Ok, that makes sense. It seems we must include or exclude the end points of the range so that they round off to the measured value and not just a plus minus of least count. That's why you took the highest point as $8.4499999 \text {...}$ rather than $8.45$. Is that right? So, using $8.4 \pm 0.05$ would appear as $8.35 \text { to } 8.45$, which would not be correct.

No, that is not the reason. The probability of getting exactly 8.45 is negligible so it really does not matter. The reason that I don't want to use $\pm$ is that it gives the impression of being an actual estimated error. All you are saying with significant digits is that that is an upper bound on the error.

 

[vcsharp2003]

In your post, you state "a measurement of 8400.00 cm." That fixes everything.
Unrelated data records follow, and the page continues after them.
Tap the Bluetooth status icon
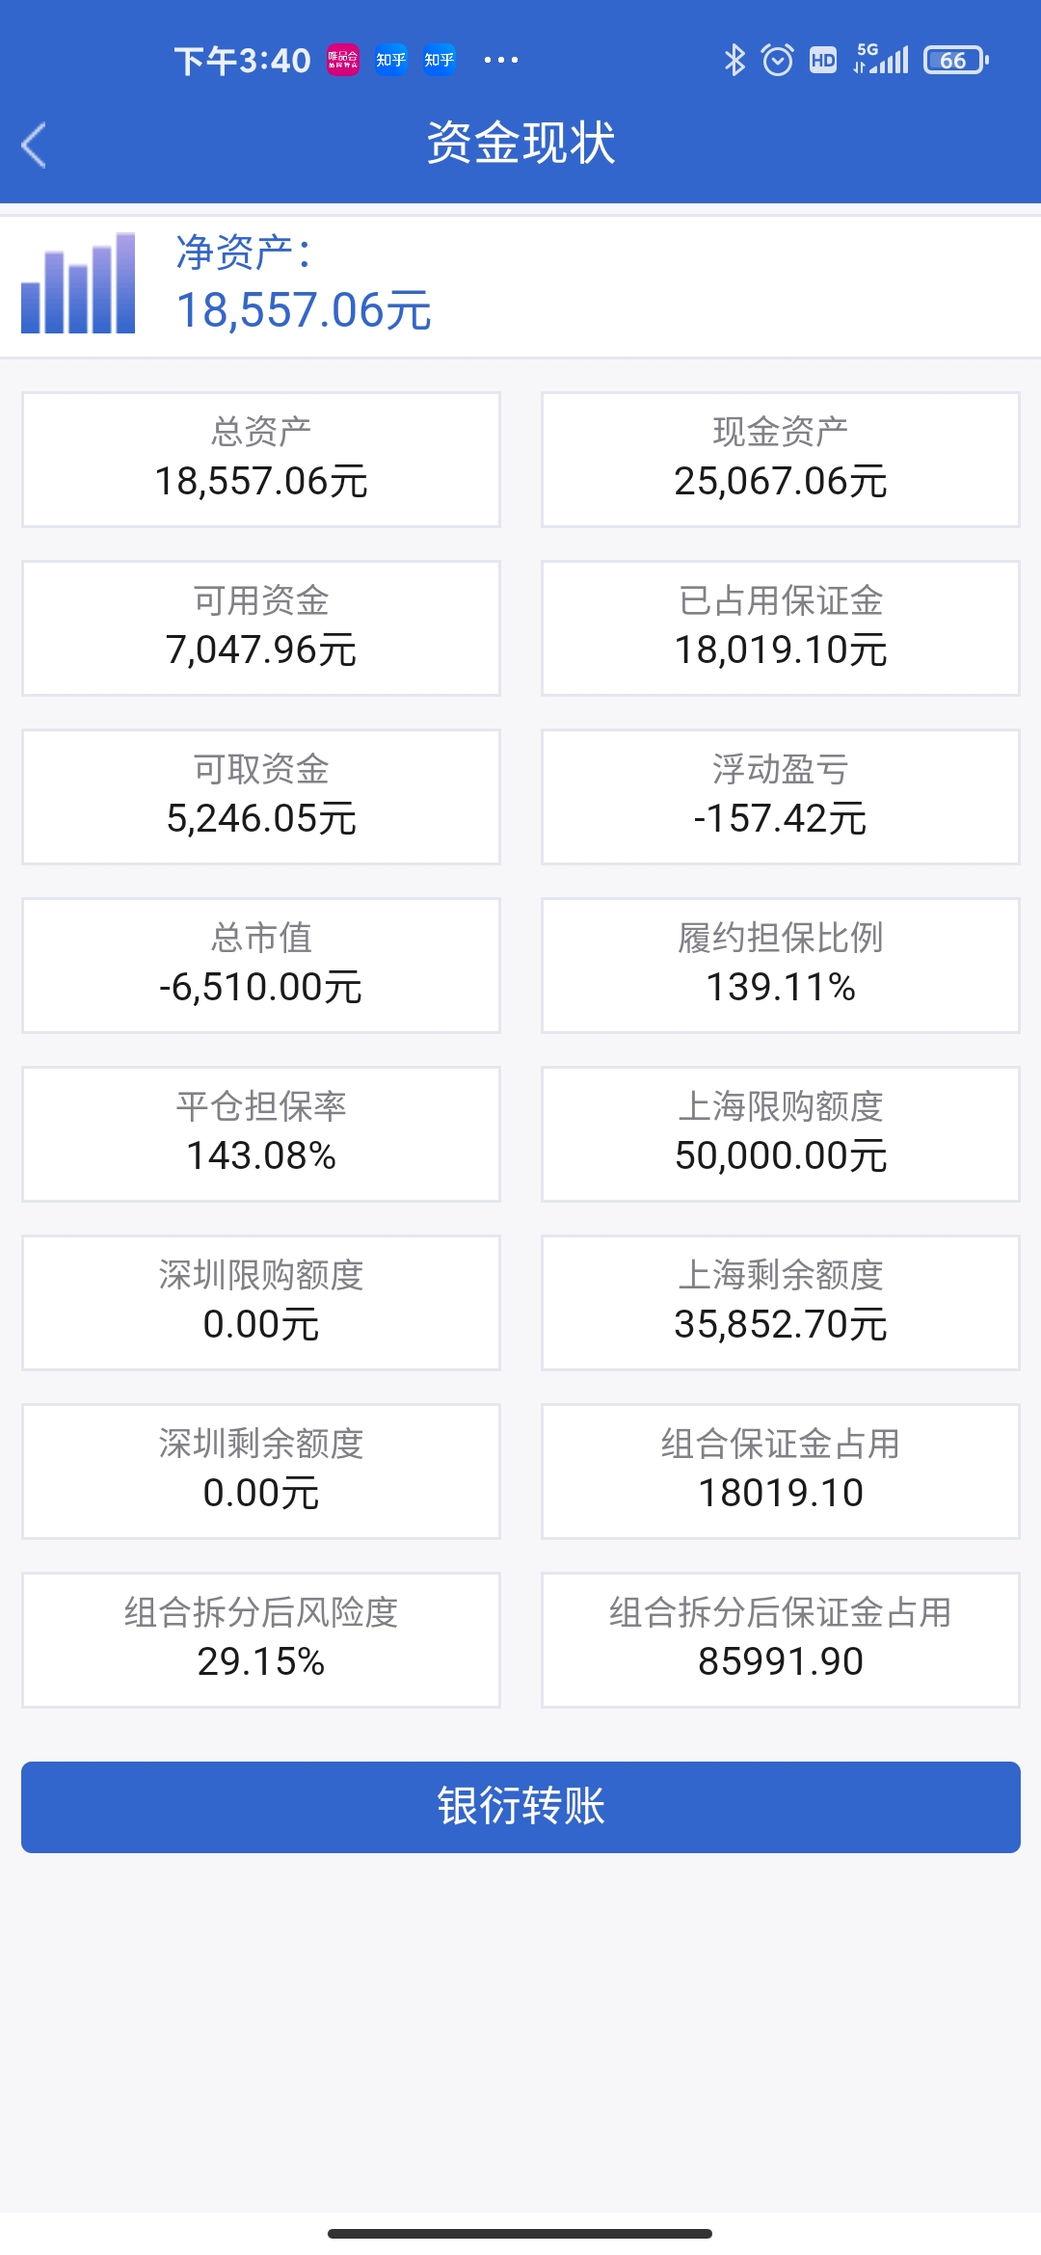The width and height of the screenshot is (1041, 2255). 734,60
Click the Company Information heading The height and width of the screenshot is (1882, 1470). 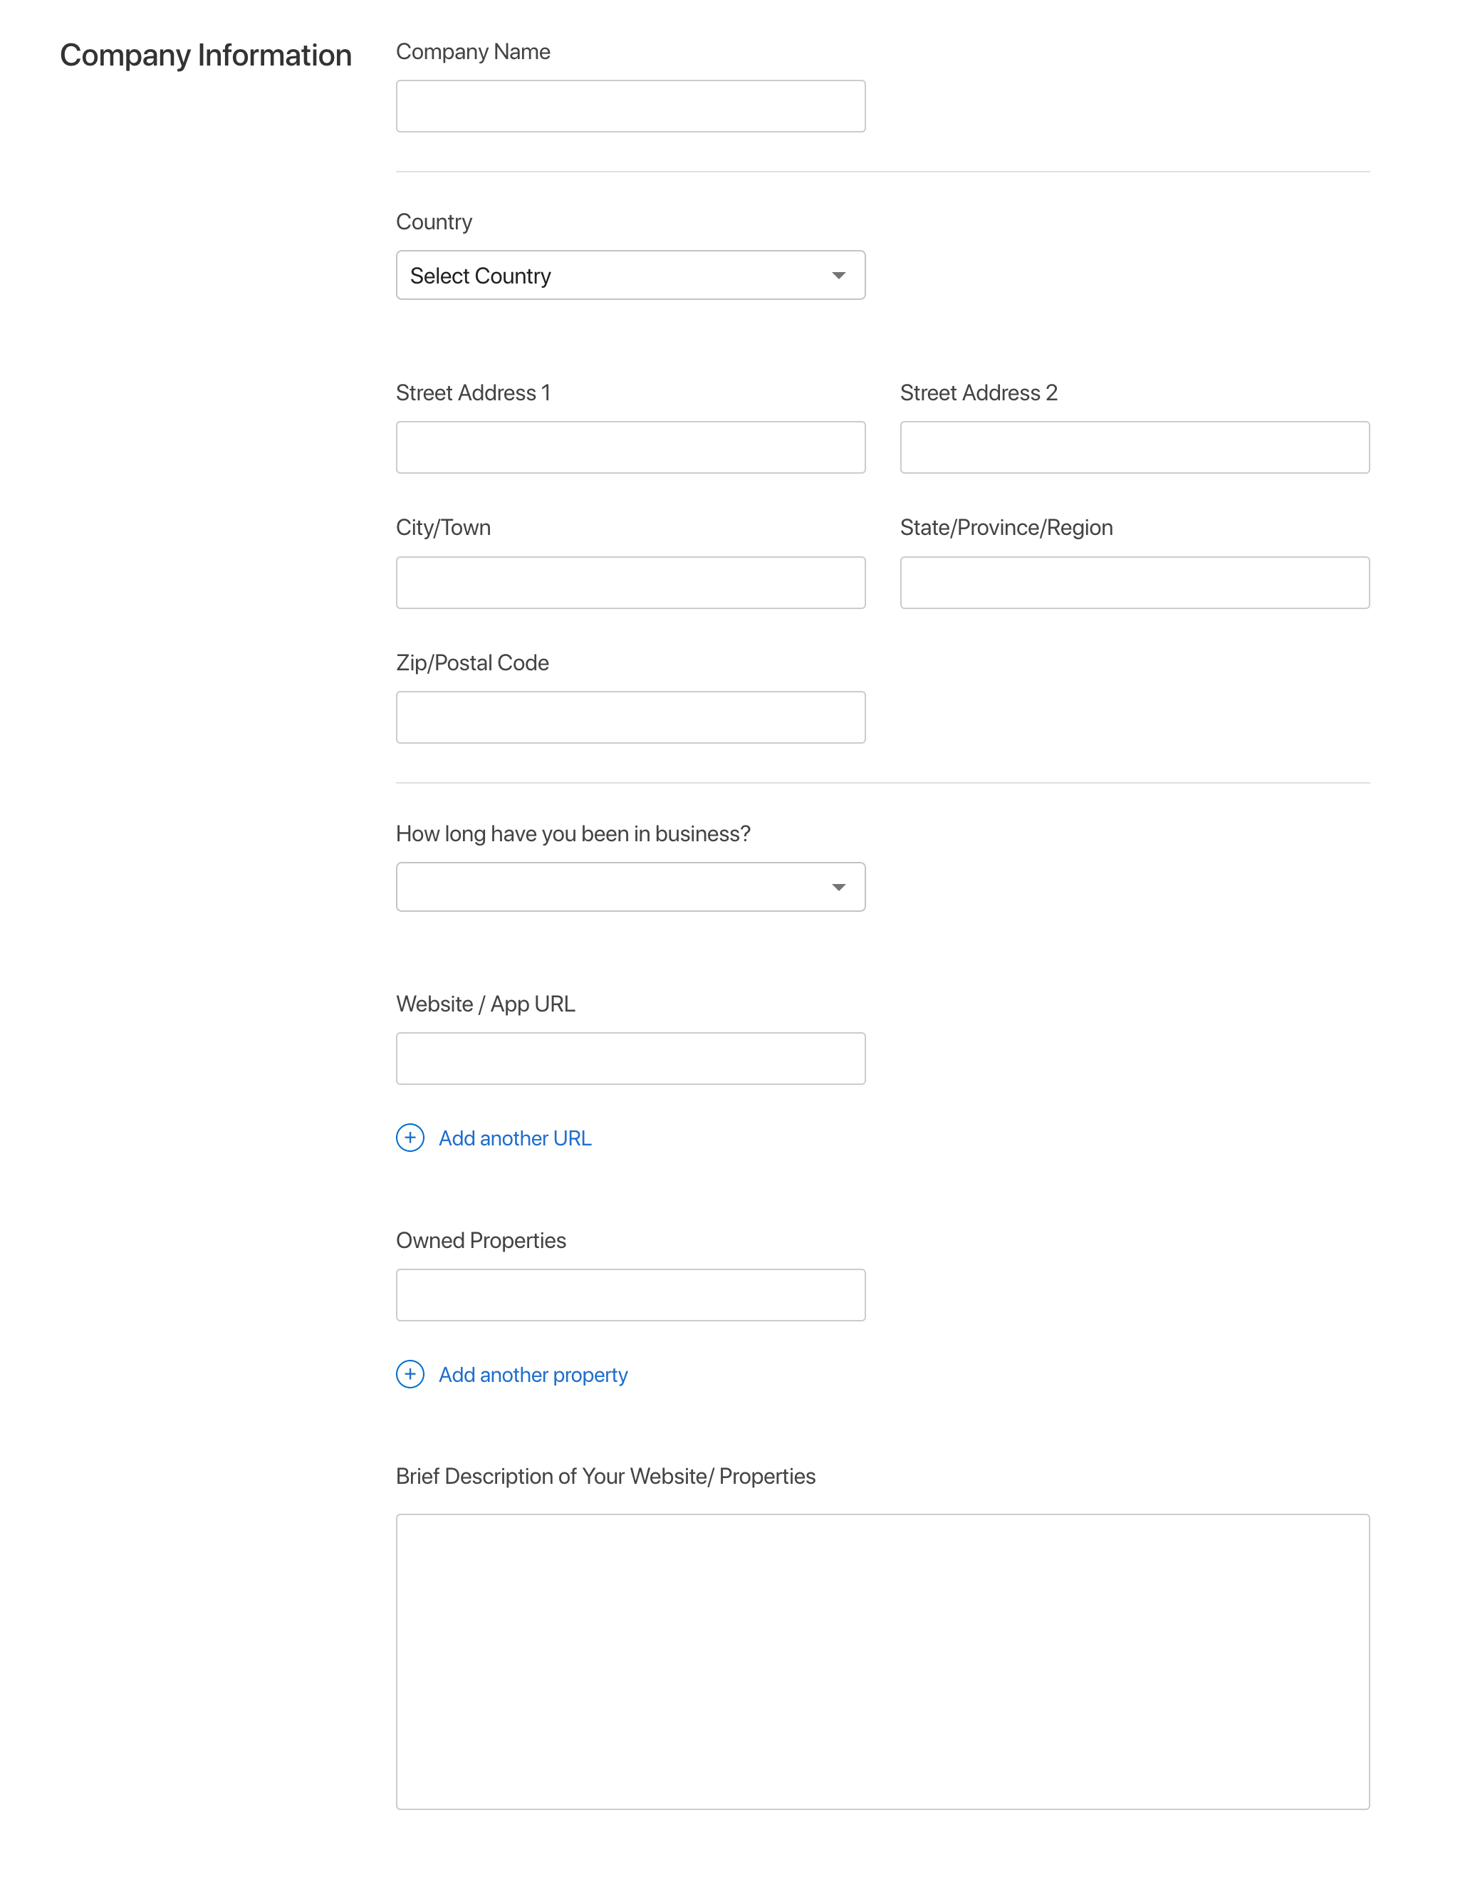tap(206, 55)
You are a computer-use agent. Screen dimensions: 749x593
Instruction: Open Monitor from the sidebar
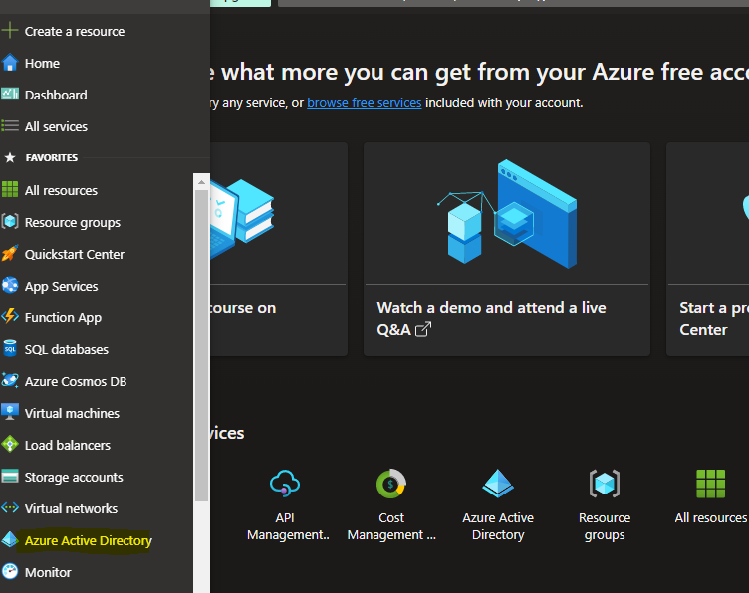[48, 572]
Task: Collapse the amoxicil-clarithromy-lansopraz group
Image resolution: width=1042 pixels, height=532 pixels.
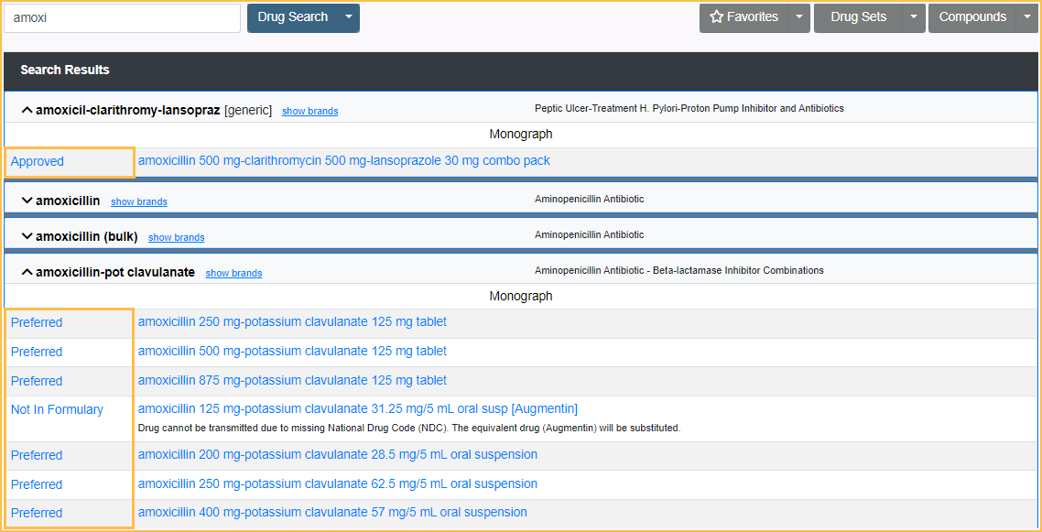Action: (27, 110)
When a numerical value is given and described as "measurement," you cannot modify it without some well-based reason. It expresses the precision of the instrument involved in the process. Assuming the numerical value stated is correct, it cannot be rounded off unless it is involved in some arithmetic. Then, the other numbers' significant figures will settle the issue.

Regarding your comments on what confuses you, a numerical value as a result of a measurement can indeed be expressed in a variety of significant figures, but that has nothing to do with rules---it is what the precision of the measuring device is. A 'cheap' one would provide less significant figures; an expensive one many more. In experimental physics, $1\ne 1.0$, right?

Hope that helps.

But, isn't it assumed in Physics that any measurement device will have an error range for a given reading.

Which measuring device is always precise in a Physics lab?

 

[malawi_glenn]

Which measuring device is always precise in a Physics lab?

None. But let's use my subpar foodscale as an example. It can only measure weights in whole grams.

So if I now put my shaker with proteinpowder on it, it reads 38 g (I pressed TARE before I inserted the protein powder into the shaker btw).

If I were to put my shaker on the scales I have at the physics lab in my school which can measure weights in hundreds of a gram, I know it would show a value between 38.49 g and 37.51 g. And if I were to use the chemistry labs scales, which can measure thousands of a gram, it would show a value between 38.499 g and 37.501 g.

At least naively. In reality i have to know how the scales are manufactured and calibrated and so on

 

[Orodruin]

In reality i have to know how the scales are manufactured and calibrated and so on

This is important. Particularly for scales that use the local gravitational field to infer mass and claim to measure masses with five significant digits.

But let's use my subpar foodscale as an example. It can only measure weights in whole grams.

It does however likely work with more digits internally. It is just prudent on the part of the manufacturer to do the significant digits job for you and only display the significant digits.

This will be the case for most devices with a display, but there are cases where you would still need to deduce the number of significant digits yourself. For example, measuring a length with a ruler or if your bathroom scale has an analogue scale or if your electric bathroom scale displays tenths of a kg but the displays varies between showing 91.1 and 91.4.